Marriage strikes me as a brilliant but outdated idea, especially in the face of divorce statistics. Sure, you want a solid unit for raising children, but then the contract seems to mean little in modern times. The wedding itself, how cringe. A day all about me and my other half, speeches, gifts, pressure for a good time, dancing. It would be the performance of a lifetime.
Sometimes I consider my absence of children as a kind of slow-motion suicide. A quiet extinction of my genes, which I’m not especially fond of anyway.
If you aren’t contributing to the continuation of the species, to the expansion of your own unique code, then what are you doing? Selfishly swanning about at the expense of your ancestors who fought for survival, taking for granted the absurdity of chances it took to allow you this tiny window of existence within civilisation. Is that the epitome of selfish?
On reflection, I think my divergence played a big role in convincing me I wasn’t suited to the task. Children are chaos for a brain in need of control. The harm I might cause by being agitated, depressed, or simply not loving or enthusiastic enough. My perfectionism would be persecuted. Then there are the children’s parties, the idle chit-chat with excitable new parents, the absolute minefield of another mind developing under your guidance when your own is missing in action.
I’m in awe of the rest of civilisation who simply decide they’re going to be with a stranger for the rest of their life and have a load of mini-me’s. Don’t they realise how messy brains are? Do they consider the statistics, the cost, the weight of their chosen path? And what of growth that diverges from who you both were, does it meld or branch off?
Pragmatically, I can see that it’s all worth it. That’s what we are here for. I’d probably be quickly relieved of my own concerns once my focus was on another. I already feel the pang of guilt for not providing my parents with grandchildren. I’ve even wondered if being an anonymous donor might relieve the existential weight.
Breadcrumbs and Bird Boxes
In the aftermath of my breakdown, I started leaving breadcrumbs closer to home. A way of feeling like something may outlive me, or at least contribute in a small way.
Having lived abroad for most of my adult life, I always had a metaphorical bag packed. I resisted personalising the places I lived.

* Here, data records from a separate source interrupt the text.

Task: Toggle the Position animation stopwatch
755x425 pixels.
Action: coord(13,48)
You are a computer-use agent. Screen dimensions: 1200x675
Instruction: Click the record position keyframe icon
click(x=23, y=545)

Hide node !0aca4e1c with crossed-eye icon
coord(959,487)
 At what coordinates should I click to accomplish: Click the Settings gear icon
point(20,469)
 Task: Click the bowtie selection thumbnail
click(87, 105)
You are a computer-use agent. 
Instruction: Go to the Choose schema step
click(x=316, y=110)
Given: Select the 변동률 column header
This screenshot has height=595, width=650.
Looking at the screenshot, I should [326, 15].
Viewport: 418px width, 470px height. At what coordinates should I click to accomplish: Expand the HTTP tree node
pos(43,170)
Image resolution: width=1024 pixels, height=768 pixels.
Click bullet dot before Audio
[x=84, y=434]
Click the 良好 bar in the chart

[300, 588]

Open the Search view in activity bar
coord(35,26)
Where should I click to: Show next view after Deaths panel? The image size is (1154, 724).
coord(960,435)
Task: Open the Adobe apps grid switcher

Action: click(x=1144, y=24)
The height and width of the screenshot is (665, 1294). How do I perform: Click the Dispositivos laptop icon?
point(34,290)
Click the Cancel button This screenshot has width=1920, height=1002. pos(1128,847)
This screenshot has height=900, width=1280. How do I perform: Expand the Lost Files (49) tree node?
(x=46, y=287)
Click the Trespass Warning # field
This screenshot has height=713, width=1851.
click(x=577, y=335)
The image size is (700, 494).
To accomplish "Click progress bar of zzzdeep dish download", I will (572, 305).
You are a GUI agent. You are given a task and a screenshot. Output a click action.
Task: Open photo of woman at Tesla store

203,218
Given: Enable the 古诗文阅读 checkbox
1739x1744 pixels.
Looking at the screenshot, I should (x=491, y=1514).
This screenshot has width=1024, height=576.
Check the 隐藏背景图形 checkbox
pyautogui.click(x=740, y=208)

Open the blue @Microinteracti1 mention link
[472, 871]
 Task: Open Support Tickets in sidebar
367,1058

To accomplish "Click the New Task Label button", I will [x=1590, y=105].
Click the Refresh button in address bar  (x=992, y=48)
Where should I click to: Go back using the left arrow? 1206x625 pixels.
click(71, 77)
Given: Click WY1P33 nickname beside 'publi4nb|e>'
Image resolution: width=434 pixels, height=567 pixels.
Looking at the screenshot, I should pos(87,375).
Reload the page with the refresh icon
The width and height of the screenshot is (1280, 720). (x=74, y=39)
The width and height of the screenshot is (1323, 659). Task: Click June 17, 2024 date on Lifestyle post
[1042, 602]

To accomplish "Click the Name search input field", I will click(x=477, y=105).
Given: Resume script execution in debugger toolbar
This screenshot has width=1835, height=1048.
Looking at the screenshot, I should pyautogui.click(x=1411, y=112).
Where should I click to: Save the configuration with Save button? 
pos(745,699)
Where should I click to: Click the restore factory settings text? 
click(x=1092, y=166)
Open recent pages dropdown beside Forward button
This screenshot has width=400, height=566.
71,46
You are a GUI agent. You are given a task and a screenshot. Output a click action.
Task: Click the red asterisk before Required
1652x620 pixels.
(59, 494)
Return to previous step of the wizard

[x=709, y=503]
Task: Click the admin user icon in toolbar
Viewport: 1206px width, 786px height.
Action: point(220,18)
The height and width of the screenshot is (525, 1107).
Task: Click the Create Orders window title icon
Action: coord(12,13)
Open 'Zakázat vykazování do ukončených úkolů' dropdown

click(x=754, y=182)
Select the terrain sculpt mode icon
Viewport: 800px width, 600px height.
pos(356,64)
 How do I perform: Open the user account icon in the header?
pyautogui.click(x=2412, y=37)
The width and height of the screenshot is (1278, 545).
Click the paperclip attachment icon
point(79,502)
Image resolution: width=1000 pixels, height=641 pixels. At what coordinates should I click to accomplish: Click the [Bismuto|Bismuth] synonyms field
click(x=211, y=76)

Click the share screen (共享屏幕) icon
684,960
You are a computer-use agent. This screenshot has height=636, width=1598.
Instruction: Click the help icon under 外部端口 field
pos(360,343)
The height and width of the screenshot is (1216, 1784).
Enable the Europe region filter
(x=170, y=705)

After a decade in the latest rental, there was no trace of me. No pictures on the wall, no personality expressed. It was time to change that, regardless of whether I was going to stay.
So I got to work with my hands. I built rough and ready furniture and bird boxes from scrap wood. I made home improvements with paint and pillows as a thank you to the landlord.
Likewise in the community, I had been invisible. Meeting up with struggling friends was a start. There was a very dark corner of my mind that believed if I didn’t pull myself away from the abyss, there would at least be some memories left behind that might make the smallest of differences.
Preluding Something Else
I know my writing can want for deeper explanation, more fluid transitions, and tighter phrasing, but I want something that simply springs forth. A lifetime in creative industries has taught me the joy of making something from nothing.
Rather than trying to hack an audience, I’m hoping to be uncovered by one that enjoys the nuance, confusion, and regret that comes with organic, sequential thought.
I often think, after posting, that I should have taken more time. Or that I didn’t say enough. Or too much.
I think I’ll drag this series out a bit. Perhaps I’ll elaborate if clarity is requested. Like an old interactive pick-a-path book.
I’m not looking for eyeballs. I’m looking for meaning.
Threadbare Truths
Perhaps this isn’t a summary after all, but an interlude. Especially as there’s no resolution yet in my search for meaning and contentment.
Am I adding threads to the embroidery of life, or simply pulling on them until it becomes bare?
Either way, I suppose the thread is mine to follow.